_CONSIGNE_
Prolongez le texte sur Michèle Delaunay et les pesticides à la suite de sa dernière phrase.

_TEXTE À ANALYSER_
----

Dans un tweet, Michèle Delaunay, députée de la Gironde, a avancé qu’un ouvrier viticole qui ne boit pas, qui ne fume pas, peut avoir un cancer dû au soleil. Les produits de traitement de la vigne « ne sont plus cancérigènes », soutient-elle.
Elle s’est attirée les foudres de No wine is innocent, un blog hébergé par le Nouvel Observateur, qui pousse son coup de gueule en titrant « Alors comme ça, les pesticides « ne sont plus cancérigènes » ? » : « Au-delà de ce diagnostic étonnant, c’est le déni du caractère cancérigène des pesticides qui surprend le plus dans cette affirmation de Michèle Delaunay ». No wine is innocent s’appuie d’une part sur le témoignage d’une militante anti-pesticide dont le frère employé viticole est décédé d’un cancer et, d’autre part, sur une étude connue de l’Inserm.
La sphère environnementaliste a emboîté le pas et crié au scandale de « déni ». Exemple sur Les Brinsdherbe Engagés.
Mais l’affirmation de Michèle Delaunay est-elle « surprenante » pour autant ? Est-elle fausse ?
Sous le titre « Michèle Delaunay prise à partie par les twittos anti-pesticides », Anne Chaput sur Rue89Bordeaux livre une analyse moins lapidaire que les dialogues en 140 caractères de Twitter et permet à Michèle Delaunay de s’expliquer plus en profondeur.
Le fond de son argumentation : « Il faut noter que le mot “pesticides” est devenu un vrai fourre-tout. Je n’aurais peut-être pas dû dire qu’ils ne sont plus cancérigènes, mais que ce sont des cancérigènes faibles et incertains, depuis que l’arsenic a été interdit en 2001. Ce qui m’agace, c’est que les écolos montent en mayonnaise la question des pesticides mais ne disent rien sur le tabac dont il est prouvé qu’il est le facteur n°1 de risque de cancer évitable, devant l’alimentation, l’alcool et le soleil, et loin, très loin devant les facteurs environnementaux qui incluent pollution et pesticides. Le tabac cause 44 000 décès par an et son coût social est estimé à 47 milliards d’euros par an : c’est trois fois le déficit de la sécurité sociale ! »

----

_DONNÉES ENREGISTRÉES_
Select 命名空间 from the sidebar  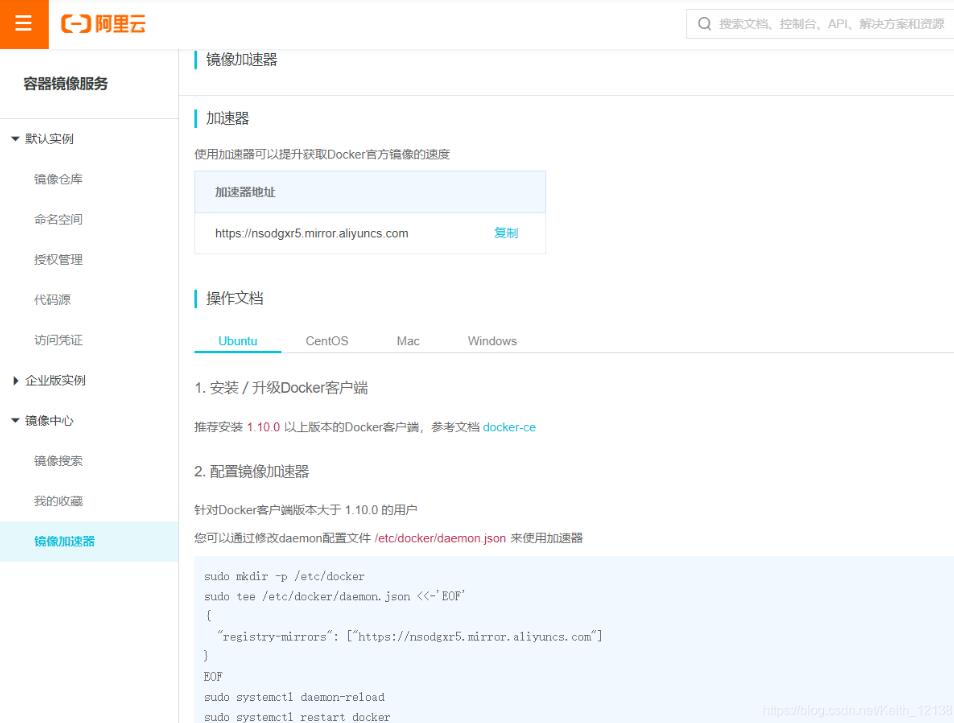58,219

----

_RÉPONSE_
L’article mentionne également l’étude Agrican, vaste étude épidémiologique sur le lien possible entre pesticides et cancer : « Ses résultats complets ne seront connus qu’à partir de 2017, mais ses premières conclusions faisaient état, en 2011, d’une meilleure longévité et d’un risque plus faible de décéder d’un cancer chez les agriculteurs que dans le reste de la population ». Pour plus de détails, voir ici sur ForumPhyto.
Personne ne nie que les pesticides peuvent être dangereux lorsqu’ils sont mal utilisés et/ou lorsque l’applicateur se protège insuffisamment.
Mais, comme le rappelle Michèle Delaunay, il faut nuancer et même fortement nuancer. Les pesticides ne sont pas les tueurs massifs souvent décrits. Bien d’autres risques sont malheureusement passés sous silence.
Il faut de plus rappeler que les pesticides ont un rôle positif en assurant la protection contre des « pestes », fortement nuisibles. Ils sont donc utiles à la santé des plantes et souvent aussi à la santé humaine. A condition bien sûr de les utiliser avec discernement. Aussi peu que possible. Aussi souvent que nécessaire.